---------- DATA TO EXAMINE

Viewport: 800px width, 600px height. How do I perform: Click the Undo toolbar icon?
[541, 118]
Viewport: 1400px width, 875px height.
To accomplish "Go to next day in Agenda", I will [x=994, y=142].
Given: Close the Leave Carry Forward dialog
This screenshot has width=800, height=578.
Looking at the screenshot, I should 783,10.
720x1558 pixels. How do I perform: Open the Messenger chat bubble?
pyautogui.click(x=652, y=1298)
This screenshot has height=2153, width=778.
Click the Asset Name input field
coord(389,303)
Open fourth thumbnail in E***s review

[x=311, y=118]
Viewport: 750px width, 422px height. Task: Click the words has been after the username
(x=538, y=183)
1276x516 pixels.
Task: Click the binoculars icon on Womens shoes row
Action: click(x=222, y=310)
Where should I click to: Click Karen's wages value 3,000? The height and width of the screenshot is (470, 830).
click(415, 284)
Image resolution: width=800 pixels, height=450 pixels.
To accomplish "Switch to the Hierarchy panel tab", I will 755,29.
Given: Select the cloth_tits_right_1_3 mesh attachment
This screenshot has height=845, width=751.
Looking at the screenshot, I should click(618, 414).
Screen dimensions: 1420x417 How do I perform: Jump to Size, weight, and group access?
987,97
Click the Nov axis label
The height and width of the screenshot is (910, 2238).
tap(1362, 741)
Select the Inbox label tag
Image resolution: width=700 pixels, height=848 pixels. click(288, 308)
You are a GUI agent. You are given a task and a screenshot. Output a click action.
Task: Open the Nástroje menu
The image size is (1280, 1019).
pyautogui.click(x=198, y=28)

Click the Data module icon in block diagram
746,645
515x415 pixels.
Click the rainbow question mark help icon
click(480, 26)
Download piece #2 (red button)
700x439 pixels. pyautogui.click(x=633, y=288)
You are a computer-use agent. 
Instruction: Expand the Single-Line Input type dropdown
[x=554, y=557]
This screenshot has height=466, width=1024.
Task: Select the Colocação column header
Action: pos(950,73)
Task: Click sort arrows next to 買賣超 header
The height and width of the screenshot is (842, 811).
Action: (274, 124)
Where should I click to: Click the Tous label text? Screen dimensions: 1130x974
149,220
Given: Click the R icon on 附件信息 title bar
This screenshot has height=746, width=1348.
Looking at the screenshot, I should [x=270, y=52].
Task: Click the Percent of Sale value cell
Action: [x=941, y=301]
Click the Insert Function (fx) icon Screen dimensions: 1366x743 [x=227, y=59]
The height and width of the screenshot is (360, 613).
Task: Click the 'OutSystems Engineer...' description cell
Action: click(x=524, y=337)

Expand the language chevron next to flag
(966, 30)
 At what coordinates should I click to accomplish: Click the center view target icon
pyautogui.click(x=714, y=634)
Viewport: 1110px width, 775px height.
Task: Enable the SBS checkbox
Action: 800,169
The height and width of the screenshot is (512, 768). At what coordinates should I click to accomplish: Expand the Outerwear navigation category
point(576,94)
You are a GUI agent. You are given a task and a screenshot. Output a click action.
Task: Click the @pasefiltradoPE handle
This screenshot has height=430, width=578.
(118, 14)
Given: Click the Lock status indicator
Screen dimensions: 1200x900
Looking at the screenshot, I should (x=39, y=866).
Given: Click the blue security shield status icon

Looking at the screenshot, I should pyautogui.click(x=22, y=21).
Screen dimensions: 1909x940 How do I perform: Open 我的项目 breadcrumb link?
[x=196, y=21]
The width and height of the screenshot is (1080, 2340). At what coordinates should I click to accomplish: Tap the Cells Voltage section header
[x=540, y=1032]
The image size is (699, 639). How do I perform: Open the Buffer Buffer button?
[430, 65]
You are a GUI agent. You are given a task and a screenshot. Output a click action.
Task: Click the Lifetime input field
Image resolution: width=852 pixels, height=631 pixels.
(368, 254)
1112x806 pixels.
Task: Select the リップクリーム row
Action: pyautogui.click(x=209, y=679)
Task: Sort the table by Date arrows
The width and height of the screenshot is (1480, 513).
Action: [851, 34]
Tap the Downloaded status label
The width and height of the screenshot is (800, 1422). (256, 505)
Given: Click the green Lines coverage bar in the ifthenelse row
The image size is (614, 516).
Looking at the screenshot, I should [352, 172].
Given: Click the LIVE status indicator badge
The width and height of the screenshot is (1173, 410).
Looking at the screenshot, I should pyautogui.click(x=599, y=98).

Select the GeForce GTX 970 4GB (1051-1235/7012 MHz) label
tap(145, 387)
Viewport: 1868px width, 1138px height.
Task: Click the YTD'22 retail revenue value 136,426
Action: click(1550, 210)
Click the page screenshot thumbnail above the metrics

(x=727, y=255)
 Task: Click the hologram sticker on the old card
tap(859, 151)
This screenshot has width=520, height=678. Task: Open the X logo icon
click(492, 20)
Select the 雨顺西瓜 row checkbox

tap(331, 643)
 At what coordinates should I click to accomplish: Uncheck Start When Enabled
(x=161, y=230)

--------------------

* **WORK ORDER**
Retype the entries exactly, including every line.

* **ANSWER SECTION**
Viewport: 800px width, 600px height. How do I perform: Click the Undo toolbar icon?
[541, 118]
Viewport: 1400px width, 875px height.
To accomplish "Go to next day in Agenda", I will [x=994, y=142].
Given: Close the Leave Carry Forward dialog
This screenshot has width=800, height=578.
Looking at the screenshot, I should 783,10.
720x1558 pixels. How do I perform: Open the Messenger chat bubble?
pyautogui.click(x=652, y=1298)
This screenshot has height=2153, width=778.
Click the Asset Name input field
coord(389,303)
Open fourth thumbnail in E***s review

[x=311, y=118]
Viewport: 750px width, 422px height. Task: Click the words has been after the username
(x=538, y=183)
1276x516 pixels.
Task: Click the binoculars icon on Womens shoes row
Action: click(x=222, y=310)
Where should I click to: Click Karen's wages value 3,000? The height and width of the screenshot is (470, 830).
click(415, 284)
Image resolution: width=800 pixels, height=450 pixels.
To accomplish "Switch to the Hierarchy panel tab", I will 755,29.
Given: Select the cloth_tits_right_1_3 mesh attachment
This screenshot has height=845, width=751.
Looking at the screenshot, I should click(618, 414).
Screen dimensions: 1420x417 How do I perform: Jump to Size, weight, and group access?
987,97
Click the Nov axis label
The height and width of the screenshot is (910, 2238).
tap(1362, 741)
Select the Inbox label tag
Image resolution: width=700 pixels, height=848 pixels. click(288, 308)
You are a GUI agent. You are given a task and a screenshot. Output a click action.
Task: Open the Nástroje menu
The image size is (1280, 1019).
pyautogui.click(x=198, y=28)

Click the Data module icon in block diagram
746,645
515x415 pixels.
Click the rainbow question mark help icon
click(480, 26)
Download piece #2 (red button)
700x439 pixels. pyautogui.click(x=633, y=288)
You are a computer-use agent. 
Instruction: Expand the Single-Line Input type dropdown
[x=554, y=557]
This screenshot has height=466, width=1024.
Task: Select the Colocação column header
Action: pos(950,73)
Task: Click sort arrows next to 買賣超 header
The height and width of the screenshot is (842, 811).
Action: (274, 124)
Where should I click to: Click the Tous label text? Screen dimensions: 1130x974
149,220
Given: Click the R icon on 附件信息 title bar
This screenshot has height=746, width=1348.
Looking at the screenshot, I should [x=270, y=52].
Task: Click the Percent of Sale value cell
Action: [x=941, y=301]
Click the Insert Function (fx) icon Screen dimensions: 1366x743 [x=227, y=59]
The height and width of the screenshot is (360, 613).
Task: Click the 'OutSystems Engineer...' description cell
Action: click(x=524, y=337)

Expand the language chevron next to flag
(966, 30)
 At what coordinates should I click to accomplish: Click the center view target icon
pyautogui.click(x=714, y=634)
Viewport: 1110px width, 775px height.
Task: Enable the SBS checkbox
Action: 800,169
The height and width of the screenshot is (512, 768). At what coordinates should I click to accomplish: Expand the Outerwear navigation category
point(576,94)
You are a GUI agent. You are given a task and a screenshot. Output a click action.
Task: Click the @pasefiltradoPE handle
This screenshot has height=430, width=578.
(118, 14)
Given: Click the Lock status indicator
Screen dimensions: 1200x900
Looking at the screenshot, I should (x=39, y=866).
Given: Click the blue security shield status icon

Looking at the screenshot, I should pyautogui.click(x=22, y=21).
Screen dimensions: 1909x940 How do I perform: Open 我的项目 breadcrumb link?
[x=196, y=21]
The width and height of the screenshot is (1080, 2340). At what coordinates should I click to accomplish: Tap the Cells Voltage section header
[x=540, y=1032]
The image size is (699, 639). How do I perform: Open the Buffer Buffer button?
[430, 65]
You are a GUI agent. You are given a task and a screenshot. Output a click action.
Task: Click the Lifetime input field
Image resolution: width=852 pixels, height=631 pixels.
(368, 254)
1112x806 pixels.
Task: Select the リップクリーム row
Action: pyautogui.click(x=209, y=679)
Task: Sort the table by Date arrows
The width and height of the screenshot is (1480, 513).
Action: [851, 34]
Tap the Downloaded status label
The width and height of the screenshot is (800, 1422). (256, 505)
Given: Click the green Lines coverage bar in the ifthenelse row
The image size is (614, 516).
Looking at the screenshot, I should [352, 172].
Given: Click the LIVE status indicator badge
The width and height of the screenshot is (1173, 410).
Looking at the screenshot, I should pyautogui.click(x=599, y=98).

Select the GeForce GTX 970 4GB (1051-1235/7012 MHz) label
tap(145, 387)
Viewport: 1868px width, 1138px height.
Task: Click the YTD'22 retail revenue value 136,426
Action: click(1550, 210)
Click the page screenshot thumbnail above the metrics

(x=727, y=255)
 Task: Click the hologram sticker on the old card
tap(859, 151)
This screenshot has width=520, height=678. Task: Open the X logo icon
click(492, 20)
Select the 雨顺西瓜 row checkbox

tap(331, 643)
 At what coordinates should I click to accomplish: Uncheck Start When Enabled
(x=161, y=230)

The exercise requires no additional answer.